* [Extrait du texte]
+ + + + + + +

Rome lève quatre excommunications, on toaste allègrement sans souci de la principale victime.
Rome relègue la messe tridentine au rang de rit extraordinaire, limitant son usage à des conditions drastiques qu’elle ne respectera même pas, l’interdisant à ceux qui seuls ont de bonnes raisons d’y tenir, et on Te Deum à gorge déployée.
On veut renouer avec la seule Rome qui existe, la Rome visible, alors on dépêche un nouvel intelligent pour expliquer au bon sens qu’il n’y a qu’une seule Église, celle qui est à Rome et à qui il faut retourner coûte que coûte. Plus d’église conciliaire, Rome est à nouveau dans Rome… Un grand évêque avait pourtant soutenu le contraire et un de ses fils dans l’épiscopat avait eu l’audace de le suivre, mais miracle de la nouvelle intelligence, à force de manier les abstractions et les concepts, elle prouve qu’ils avaient tort. Le fils se rétracte et la paix est retrouvée… On raconte qu’en écoutant à Écône l’enregistrement de Mgr Lefebvre expliquant cette expression, ce digne fils trompé se serait exclamé dans le silence de la lecture : « Mais j’avais donc raison ! ». La tromperie court encore…
Mgr Huonder hébergé dans la Fraternité, vous n’y songez pas, ce sont des ragots… Enfin, finalement c’était vrai, mais il faut maintenant le justifier. On fait appel aux nouveaux intelligents qui nous expliquent que, comme Mgr Lazo en son temps n’avait fait sa déclaration qu’au bout de trois ans…, il faut donc laisser au moins trois ans à Mgr Huonder et prier à cette intention. Peu importe la différence des circonstances et des intentions, le raisonnement n’a aucun sens, mais il prend les apparences de la justice dans le jugement et tout le monde se tait, c’est tellement plus simple.

+ + + + + + +

* [Données fournies]

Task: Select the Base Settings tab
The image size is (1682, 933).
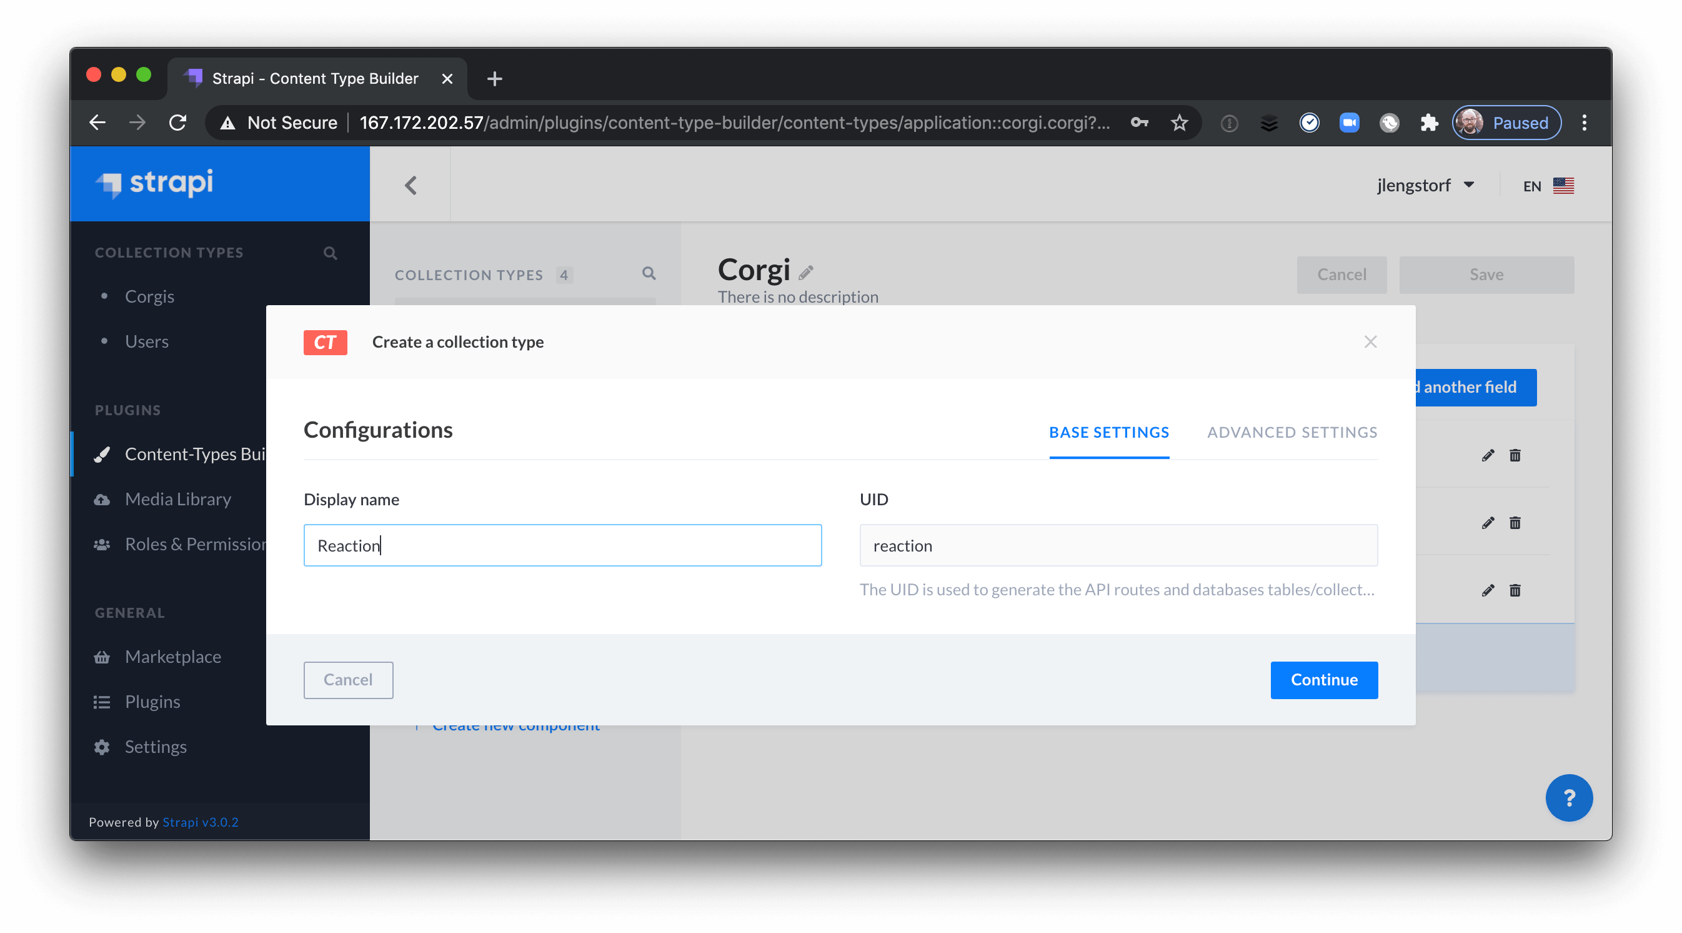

+ + + + + + +

* [Objet de la tâche]
Répondez brièvement à ces questions sur l'extrait :
1. Combien d'excommunications Rome lève-t-elle ?
2. À quel rang Rome relègue-t-elle la messe tridentine ?
3. Au bout de combien de temps Mgr Lazo avait-il fait sa déclaration ?

* [Réponse complète]
1. Quatre.
2. Au rang de rit extraordinaire.
3. Au bout de trois ans.